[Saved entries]

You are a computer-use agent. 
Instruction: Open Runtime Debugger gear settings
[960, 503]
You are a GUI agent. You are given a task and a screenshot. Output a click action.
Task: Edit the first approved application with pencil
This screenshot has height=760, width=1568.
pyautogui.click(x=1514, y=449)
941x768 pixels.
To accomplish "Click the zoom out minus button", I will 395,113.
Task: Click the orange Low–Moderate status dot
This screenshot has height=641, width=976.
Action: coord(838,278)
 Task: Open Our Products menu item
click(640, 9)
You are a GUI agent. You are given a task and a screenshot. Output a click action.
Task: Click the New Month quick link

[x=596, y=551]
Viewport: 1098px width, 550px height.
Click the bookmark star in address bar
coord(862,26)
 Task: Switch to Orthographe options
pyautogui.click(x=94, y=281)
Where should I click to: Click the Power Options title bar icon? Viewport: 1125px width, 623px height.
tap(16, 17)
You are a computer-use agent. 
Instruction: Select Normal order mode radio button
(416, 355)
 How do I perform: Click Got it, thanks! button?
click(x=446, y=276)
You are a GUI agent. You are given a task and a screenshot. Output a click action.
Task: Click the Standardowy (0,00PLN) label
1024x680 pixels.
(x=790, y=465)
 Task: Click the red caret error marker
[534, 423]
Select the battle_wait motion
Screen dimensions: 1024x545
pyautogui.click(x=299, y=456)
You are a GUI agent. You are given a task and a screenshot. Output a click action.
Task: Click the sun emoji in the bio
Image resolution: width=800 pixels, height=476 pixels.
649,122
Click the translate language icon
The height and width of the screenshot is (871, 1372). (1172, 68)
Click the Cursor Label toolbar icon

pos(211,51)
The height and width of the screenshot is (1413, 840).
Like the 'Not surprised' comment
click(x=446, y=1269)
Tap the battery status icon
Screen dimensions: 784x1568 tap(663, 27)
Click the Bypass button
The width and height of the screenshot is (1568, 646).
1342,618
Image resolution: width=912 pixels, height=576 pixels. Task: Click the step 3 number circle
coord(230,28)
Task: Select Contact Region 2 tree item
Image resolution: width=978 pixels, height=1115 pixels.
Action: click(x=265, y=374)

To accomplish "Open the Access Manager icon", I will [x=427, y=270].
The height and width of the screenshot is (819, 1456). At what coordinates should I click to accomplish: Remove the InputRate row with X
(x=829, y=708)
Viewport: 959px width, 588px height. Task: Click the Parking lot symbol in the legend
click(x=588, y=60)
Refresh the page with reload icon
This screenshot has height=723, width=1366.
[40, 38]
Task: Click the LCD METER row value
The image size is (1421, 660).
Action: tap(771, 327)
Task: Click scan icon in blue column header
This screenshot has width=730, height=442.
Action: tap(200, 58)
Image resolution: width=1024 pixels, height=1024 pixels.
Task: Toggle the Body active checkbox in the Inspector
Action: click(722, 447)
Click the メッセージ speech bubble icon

WHAT TO DO ->
Can you restate every record above word for word?

OUTPUT ->
You are a computer-use agent. 
Instruction: Open Runtime Debugger gear settings
[960, 503]
You are a GUI agent. You are given a task and a screenshot. Output a click action.
Task: Edit the first approved application with pencil
This screenshot has height=760, width=1568.
pyautogui.click(x=1514, y=449)
941x768 pixels.
To accomplish "Click the zoom out minus button", I will 395,113.
Task: Click the orange Low–Moderate status dot
This screenshot has height=641, width=976.
Action: coord(838,278)
 Task: Open Our Products menu item
click(640, 9)
You are a GUI agent. You are given a task and a screenshot. Output a click action.
Task: Click the New Month quick link

[x=596, y=551]
Viewport: 1098px width, 550px height.
Click the bookmark star in address bar
coord(862,26)
 Task: Switch to Orthographe options
pyautogui.click(x=94, y=281)
Where should I click to: Click the Power Options title bar icon? Viewport: 1125px width, 623px height.
tap(16, 17)
You are a computer-use agent. 
Instruction: Select Normal order mode radio button
(416, 355)
 How do I perform: Click Got it, thanks! button?
click(x=446, y=276)
You are a GUI agent. You are given a task and a screenshot. Output a click action.
Task: Click the Standardowy (0,00PLN) label
1024x680 pixels.
(x=790, y=465)
 Task: Click the red caret error marker
[534, 423]
Select the battle_wait motion
Screen dimensions: 1024x545
pyautogui.click(x=299, y=456)
You are a GUI agent. You are given a task and a screenshot. Output a click action.
Task: Click the sun emoji in the bio
Image resolution: width=800 pixels, height=476 pixels.
649,122
Click the translate language icon
The height and width of the screenshot is (871, 1372). (1172, 68)
Click the Cursor Label toolbar icon

pos(211,51)
The height and width of the screenshot is (1413, 840).
Like the 'Not surprised' comment
click(x=446, y=1269)
Tap the battery status icon
Screen dimensions: 784x1568 tap(663, 27)
Click the Bypass button
The width and height of the screenshot is (1568, 646).
1342,618
Image resolution: width=912 pixels, height=576 pixels. Task: Click the step 3 number circle
coord(230,28)
Task: Select Contact Region 2 tree item
Image resolution: width=978 pixels, height=1115 pixels.
Action: click(x=265, y=374)

To accomplish "Open the Access Manager icon", I will [x=427, y=270].
The height and width of the screenshot is (819, 1456). At what coordinates should I click to accomplish: Remove the InputRate row with X
(x=829, y=708)
Viewport: 959px width, 588px height. Task: Click the Parking lot symbol in the legend
click(x=588, y=60)
Refresh the page with reload icon
This screenshot has height=723, width=1366.
[40, 38]
Task: Click the LCD METER row value
The image size is (1421, 660).
Action: tap(771, 327)
Task: Click scan icon in blue column header
This screenshot has width=730, height=442.
Action: tap(200, 58)
Image resolution: width=1024 pixels, height=1024 pixels.
Task: Toggle the Body active checkbox in the Inspector
Action: click(722, 447)
Click the メッセージ speech bubble icon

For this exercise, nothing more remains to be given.